* **Problem to work on**
Reproduce exactly the lines from the top of the records below through the line holding "Task: Click the 1e18 <= E legend label".

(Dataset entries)

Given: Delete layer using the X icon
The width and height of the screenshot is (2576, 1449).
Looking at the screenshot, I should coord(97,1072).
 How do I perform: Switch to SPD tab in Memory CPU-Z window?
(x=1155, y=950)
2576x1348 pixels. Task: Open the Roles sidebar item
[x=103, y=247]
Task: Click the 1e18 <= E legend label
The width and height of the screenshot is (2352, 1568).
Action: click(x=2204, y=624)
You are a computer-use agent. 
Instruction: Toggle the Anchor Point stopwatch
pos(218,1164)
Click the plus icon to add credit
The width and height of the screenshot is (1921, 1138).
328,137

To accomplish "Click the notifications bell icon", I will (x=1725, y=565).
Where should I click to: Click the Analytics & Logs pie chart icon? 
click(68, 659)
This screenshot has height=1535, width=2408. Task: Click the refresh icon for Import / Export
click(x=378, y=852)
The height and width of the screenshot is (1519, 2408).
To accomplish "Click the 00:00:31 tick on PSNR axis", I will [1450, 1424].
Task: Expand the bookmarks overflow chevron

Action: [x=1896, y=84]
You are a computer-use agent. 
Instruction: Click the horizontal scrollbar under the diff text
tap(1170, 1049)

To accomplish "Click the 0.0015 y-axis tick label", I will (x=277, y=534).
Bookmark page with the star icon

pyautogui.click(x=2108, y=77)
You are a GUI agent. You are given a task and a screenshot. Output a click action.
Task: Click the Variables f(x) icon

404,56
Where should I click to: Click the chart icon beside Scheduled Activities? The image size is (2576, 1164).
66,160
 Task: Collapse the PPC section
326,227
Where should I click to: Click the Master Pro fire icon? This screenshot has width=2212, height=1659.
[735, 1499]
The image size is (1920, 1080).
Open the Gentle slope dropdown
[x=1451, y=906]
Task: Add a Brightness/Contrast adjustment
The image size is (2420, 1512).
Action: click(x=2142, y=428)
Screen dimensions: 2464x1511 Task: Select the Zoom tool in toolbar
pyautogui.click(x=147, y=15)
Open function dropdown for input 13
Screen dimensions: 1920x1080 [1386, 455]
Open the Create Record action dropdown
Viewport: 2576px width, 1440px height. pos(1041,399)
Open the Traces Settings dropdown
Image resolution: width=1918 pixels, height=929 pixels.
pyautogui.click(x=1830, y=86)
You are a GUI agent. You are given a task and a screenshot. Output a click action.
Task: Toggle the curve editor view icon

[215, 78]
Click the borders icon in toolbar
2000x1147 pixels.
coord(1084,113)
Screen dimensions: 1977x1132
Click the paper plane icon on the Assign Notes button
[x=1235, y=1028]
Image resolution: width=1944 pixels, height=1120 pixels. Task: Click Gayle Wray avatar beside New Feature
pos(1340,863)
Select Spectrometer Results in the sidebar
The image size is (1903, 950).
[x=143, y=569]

* **Output**
Given: Delete layer using the X icon
The width and height of the screenshot is (2576, 1449).
Looking at the screenshot, I should coord(97,1072).
 How do I perform: Switch to SPD tab in Memory CPU-Z window?
(x=1155, y=950)
2576x1348 pixels. Task: Open the Roles sidebar item
[x=103, y=247]
Task: Click the 1e18 <= E legend label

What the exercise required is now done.